- [Opdrachten]
#1 Schrijf uit het tekstfragment over stoppen met criminaliteit het stuk tussen "1. Verkennende focusgroepen" en "ervaren in hun proces van stoppen met plegen van criminaliteit.", beide inbegrepen, woord voor woord over.
#2 Vat het tekstfragment over stoppen met criminaliteit samen in twee zinnen.

Doel en onderzoeksvragen – De algemene doelstelling van het onderzoek is inzicht verwerven in elementen die wetsovertreders met een psychiatrische problematiek belangrijk vinden in hun proces van stoppen met plegen van criminaliteit. Hierbij worden vier deelvragen onderscheiden: (1) ‘Welke elementen (micro, meso en macro) worden door de onderzoekspopulatie geïdentificeerd?’, (2) ‘Welk gewicht kennen zij toe aan die elementen ?’, (3) ‘Hoe vullen zij deze elementen in?’, en (4) ‘Welke good practices vanuit het strafrechtsysteem, de GGZ, het AWW, … die bijdragen tot deze elementen identificeren verdachten/daders met een psychiatrische problematiek?’. Uiteindelijk wil dit onderzoek leiden tot het ontwikkelen van strategieën om het desistance proces te bevorderen.

Methoden – Het betreft een kwalitatief onderzoek waarbij wetsovertreders met een psychiatrische problematiek centraal staan. Het is een belevingsonderzoek waarbij wordt gefocust op de ervaringen van wetsovertreders met een psychiatrische problematiek. Het onderzoek kan opgedeeld worden in drie te onderscheiden empirische fasen:

  1. Verkennende focusgroepen om een eerste beeld te krijgen van wat wetsovertreders met een psychiatrische problematiek belangrijk achten in hun proces van het stoppen met plegen van criminaliteit. De focusgroepen zijn bovendien bedoeld om het woordgebruik en de mogelijkheden van de onderzoekspopulatie goed te kunnen inschatten.
  2. Diepte-interviews worden gehanteerd in de centrale fase van deze deelstudie. De focus ligt op het inventariseren van elementen die wetsovertreders met een psychiatrische problematiek als positief hebben ervaren in hun proces van stoppen met plegen van criminaliteit.
  3. ‘Returning to the field’ focusgroepen zullen als derde fase van deze deelstudie dienen om de resultaten uit de eerdere fasen te verifiëren en te valideren (= returning to the field) en deze te specifiëren in de richting van aanbevelingen voor het strafrechtssysteem, de geestelijke gezondheidszorg en het algemeen welzijnswerk.

- [Aangeleverde gegevens]
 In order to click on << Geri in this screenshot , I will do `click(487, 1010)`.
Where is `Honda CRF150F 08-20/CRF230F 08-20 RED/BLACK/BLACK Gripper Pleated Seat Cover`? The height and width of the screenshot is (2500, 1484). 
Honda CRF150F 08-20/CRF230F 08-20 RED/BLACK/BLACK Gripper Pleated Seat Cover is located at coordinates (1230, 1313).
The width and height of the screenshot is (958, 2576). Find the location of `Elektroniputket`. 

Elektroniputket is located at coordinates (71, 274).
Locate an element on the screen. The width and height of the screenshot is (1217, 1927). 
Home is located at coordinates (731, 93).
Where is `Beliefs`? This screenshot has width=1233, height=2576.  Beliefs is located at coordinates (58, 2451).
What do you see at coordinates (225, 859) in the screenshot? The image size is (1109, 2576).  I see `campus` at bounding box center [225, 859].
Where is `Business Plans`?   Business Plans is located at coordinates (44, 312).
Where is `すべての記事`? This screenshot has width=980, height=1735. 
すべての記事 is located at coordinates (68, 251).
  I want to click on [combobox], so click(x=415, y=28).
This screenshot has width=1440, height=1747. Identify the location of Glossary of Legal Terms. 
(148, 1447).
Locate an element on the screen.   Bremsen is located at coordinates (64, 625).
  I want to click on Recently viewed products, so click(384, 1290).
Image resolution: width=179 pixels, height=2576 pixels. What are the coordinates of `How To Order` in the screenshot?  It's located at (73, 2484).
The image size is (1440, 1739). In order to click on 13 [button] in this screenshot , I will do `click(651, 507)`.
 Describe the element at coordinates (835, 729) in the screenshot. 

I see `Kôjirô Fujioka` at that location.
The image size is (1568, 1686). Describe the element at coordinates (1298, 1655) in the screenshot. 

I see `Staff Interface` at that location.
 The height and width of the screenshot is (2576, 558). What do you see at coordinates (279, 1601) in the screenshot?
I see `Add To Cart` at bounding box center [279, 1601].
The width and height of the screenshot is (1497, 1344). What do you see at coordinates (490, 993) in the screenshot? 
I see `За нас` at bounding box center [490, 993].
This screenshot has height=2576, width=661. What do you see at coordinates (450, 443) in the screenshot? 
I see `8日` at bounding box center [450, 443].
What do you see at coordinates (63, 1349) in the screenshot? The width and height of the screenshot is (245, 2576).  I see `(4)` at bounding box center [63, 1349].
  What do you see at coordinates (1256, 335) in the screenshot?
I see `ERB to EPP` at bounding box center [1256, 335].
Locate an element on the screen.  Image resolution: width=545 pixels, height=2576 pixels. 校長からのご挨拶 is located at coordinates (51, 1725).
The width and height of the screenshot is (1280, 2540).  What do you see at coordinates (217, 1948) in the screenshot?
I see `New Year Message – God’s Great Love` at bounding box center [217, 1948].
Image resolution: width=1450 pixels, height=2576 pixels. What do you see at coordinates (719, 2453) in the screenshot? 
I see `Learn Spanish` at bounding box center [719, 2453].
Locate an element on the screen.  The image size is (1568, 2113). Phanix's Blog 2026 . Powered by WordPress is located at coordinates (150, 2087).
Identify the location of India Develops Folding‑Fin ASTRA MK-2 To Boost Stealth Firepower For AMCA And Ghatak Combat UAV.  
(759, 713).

- [Antwoorden per opdracht]
#1
1. Verkennende focusgroepen om een eerste beeld te krijgen van wat wetsovertreders met een psychiatrische problematiek belangrijk achten in hun proces van het stoppen met plegen van criminaliteit. De focusgroepen zijn bovendien bedoeld om het woordgebruik en de mogelijkheden van de onderzoekspopulatie goed te kunnen inschatten.
  2. Diepte-interviews worden gehanteerd in de centrale fase van deze deelstudie. De focus ligt op het inventariseren van elementen die wetsovertreders met een psychiatrische problematiek als positief hebben ervaren in hun proces van stoppen met plegen van criminaliteit.

#2 Het onderzoek wil inzicht verwerven in de elementen die wetsovertreders met een psychiatrische problematiek belangrijk vinden in hun proces van stoppen met plegen van criminaliteit, om uiteindelijk strategieën te ontwikkelen die het desistance proces bevorderen. Het is een kwalitatief belevingsonderzoek in drie empirische fasen: verkennende focusgroepen, diepte-interviews en ‘returning to the field’ focusgroepen die de resultaten verifiëren, valideren en uitwerken tot aanbevelingen.